Experimental numbers from the Office for National Statistics should show British wage growth slipping slightly in the three months to September, bolstering the Bank of England’s confidence in its monetary tightening efforts. Markets expect average ex-bonus weekly earnings to slip toward 7.7 percent in the period, down from 7.8 percent, combining with lower vacancies, slower job growth, and higher unemployment claims to indicate a broad-based slackening in labour market conditions. (02:00 EDT)
On a headline basis, US inflation probably kept decelerating in October, with falling gasoline prices pointing toward a sub-3.3-percent year-over-year print, down from 3.7 percent in September. But the core measure – which strips out highly-volatile food and energy components – may remain stubbornly strong, holding at 4.1 percent as medical cost adjustments and vehicle prices stay sticky, keeping the Fed on alert. (08:30 EDT)
The Japanese economy likely turned in a lacklustre performance in the third quarter, with weak consumer spending and a downward lurch in net exports seen dragging it into a -0.9-percent annualized contraction.
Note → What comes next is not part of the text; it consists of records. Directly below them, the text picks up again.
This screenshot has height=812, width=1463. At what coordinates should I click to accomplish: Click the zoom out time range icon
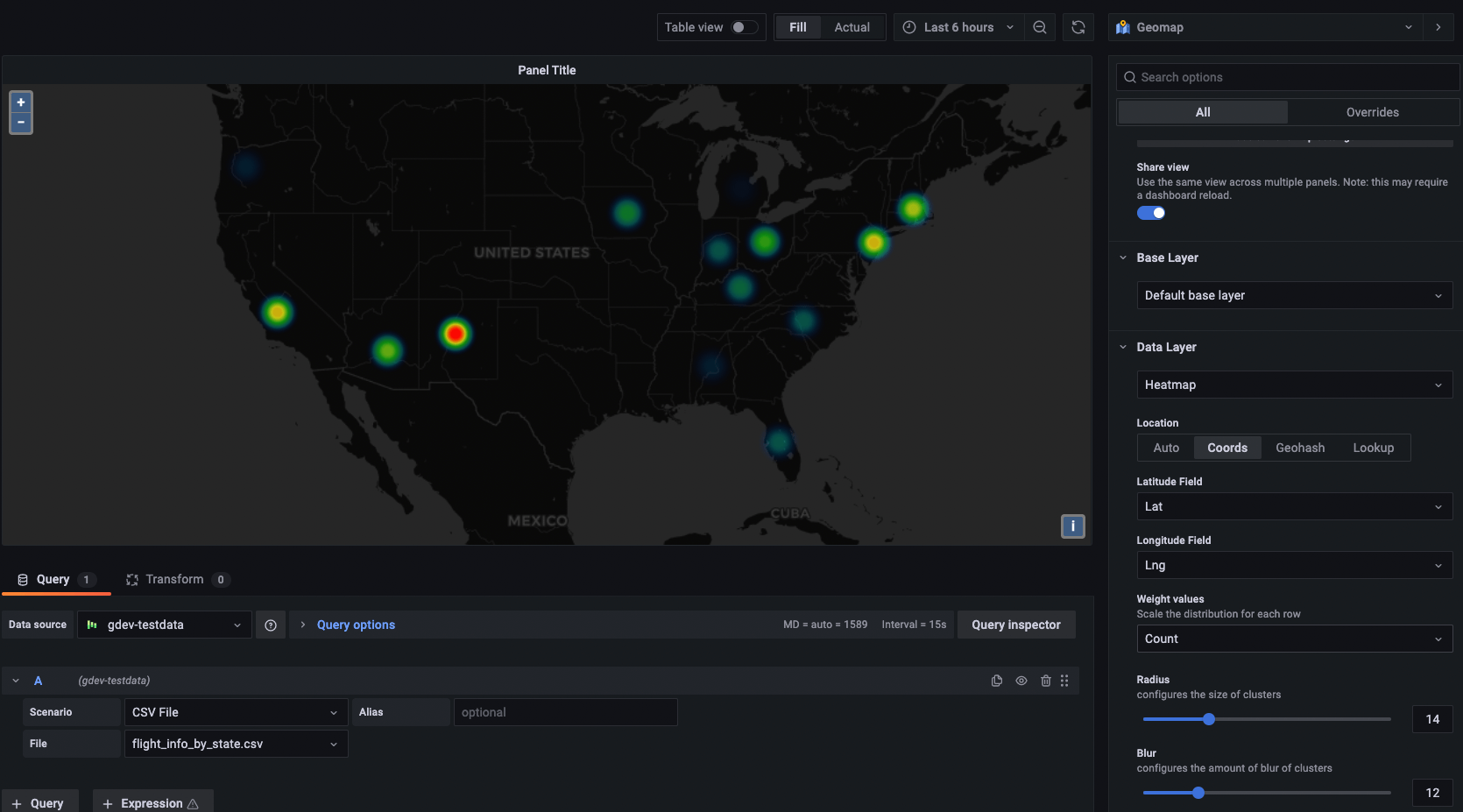point(1040,27)
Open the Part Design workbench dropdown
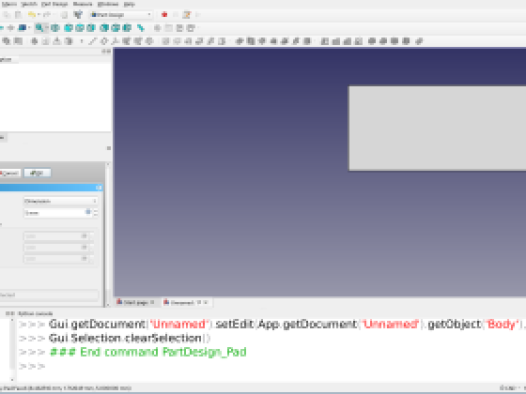 121,15
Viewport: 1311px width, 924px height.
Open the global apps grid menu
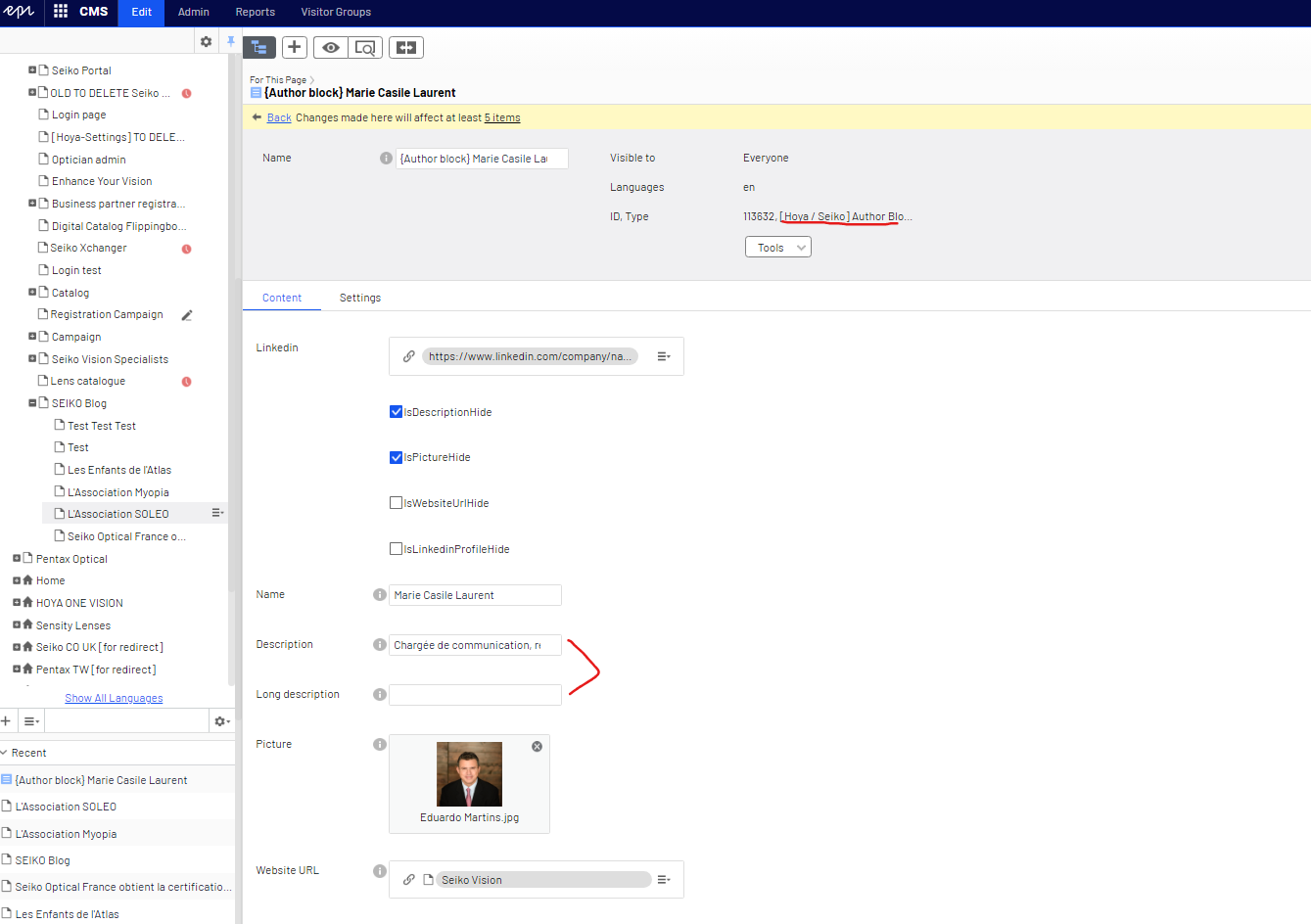point(61,12)
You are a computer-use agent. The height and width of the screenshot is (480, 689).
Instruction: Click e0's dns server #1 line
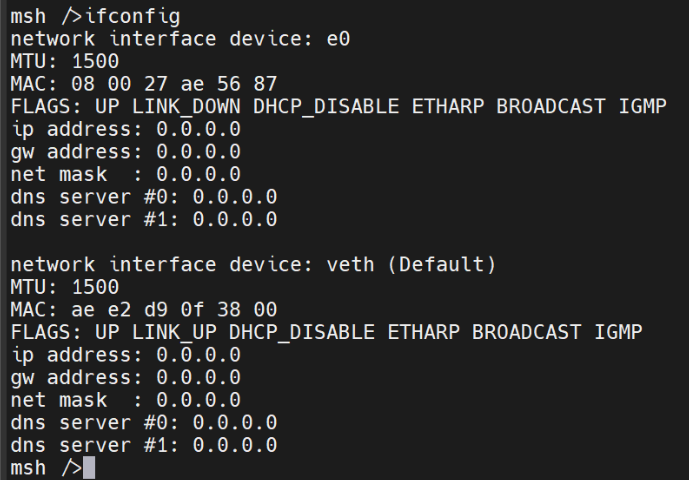pos(143,219)
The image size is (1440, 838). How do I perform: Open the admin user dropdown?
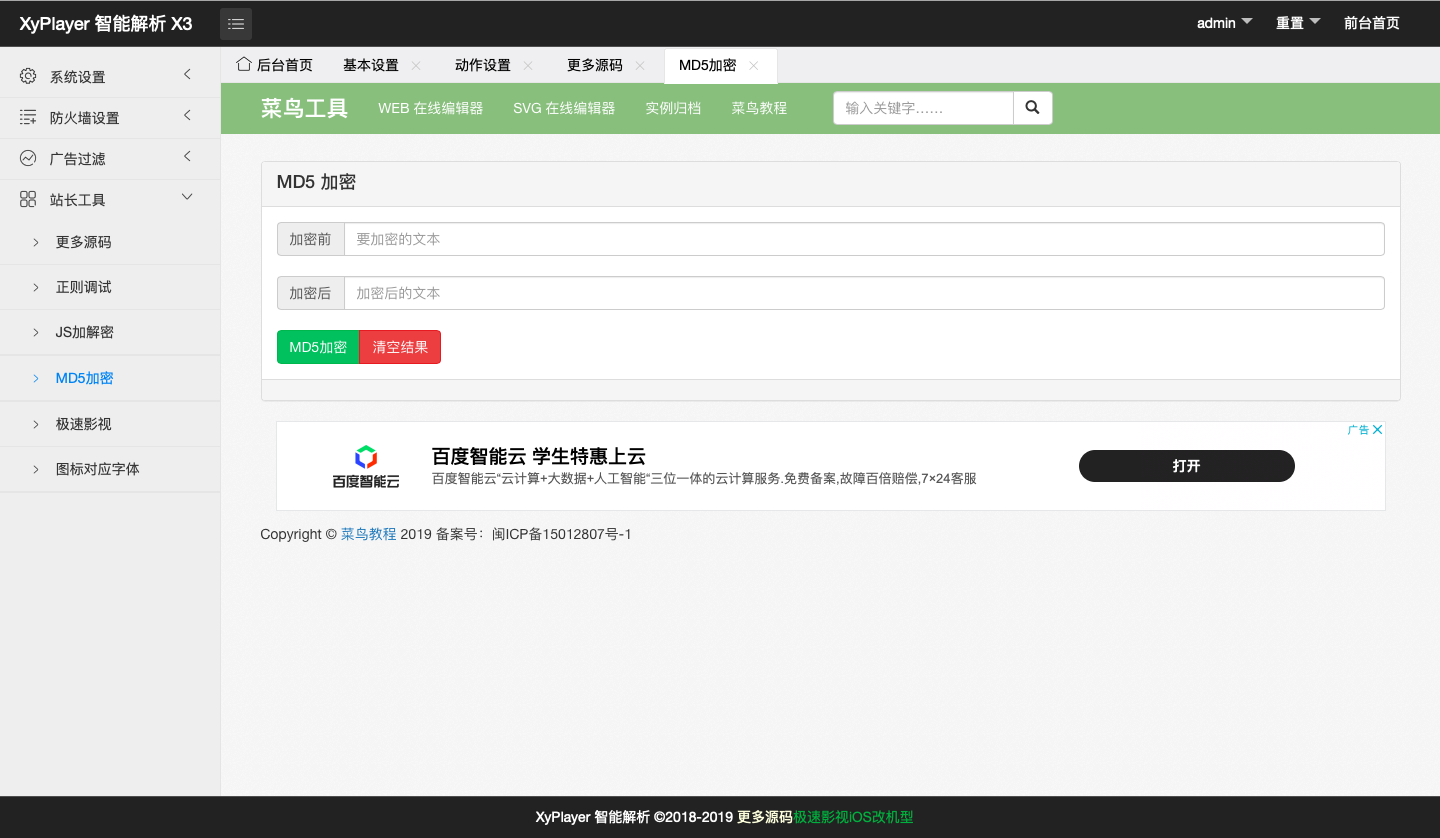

With US consumers poised to retrench and Chinese demand suffering under a housing-led slowdown, further softness is likely in the fourth quarter, helping convince us that the Bank of Japan is unlikely to move decisively out of negative rates territory anytime soon. (19:00 EDT)
Markets think British inflation likely fell to a two-year low in October, helping set the stage for an eventual reversal in the Bank of England’s policy settings. Headline consumer prices are seen rising 4.8 percent year-over-year in the month, down sharply from 6.7 percent in September as household energy bills plummeted and softness emerged in the food, tangible goods, and services segments. The core measure might see less deceleration, printing closer to 6.7 percent after topping 6.9 percent in the prior month, but market participants and central bankers are united in the understanding that this is likely to subside more slowly over time. (02:00 EDT)
US retail sales likely tumbled in October, with declining vehicle volumes and a drop in gasoline prices helping pull the headline print down to -0.3 percent – or lower. Control group sales—which exclude vehicles, gas, food, and building materials—probably turned in a slightly better performance, edging higher on a month-over-month basis, but should also exhibit signs of strain as earnings growth slows, pandemic era savings are depleted, and consumers turn more cautious. That said, we’ve been repeatedly surprised by the strength of US household demand, and upside shocks are possible. (08:30 EDT)
Chinese industrial production, fixed asset investment, and retail sales numbers should combine to paint a picture of an economy that began bottoming out in October, but generally one that is generally failing to show decisive signs of improvement. Year-over-year comparables should stay strongly positive, given 2022’s zero-covid distortions, but underlying momentum clearly remains weak: recent survey data suggests that factories are still slowing, taking a toll on business investment, while a years-long downturn in the property sector hits consumer spending.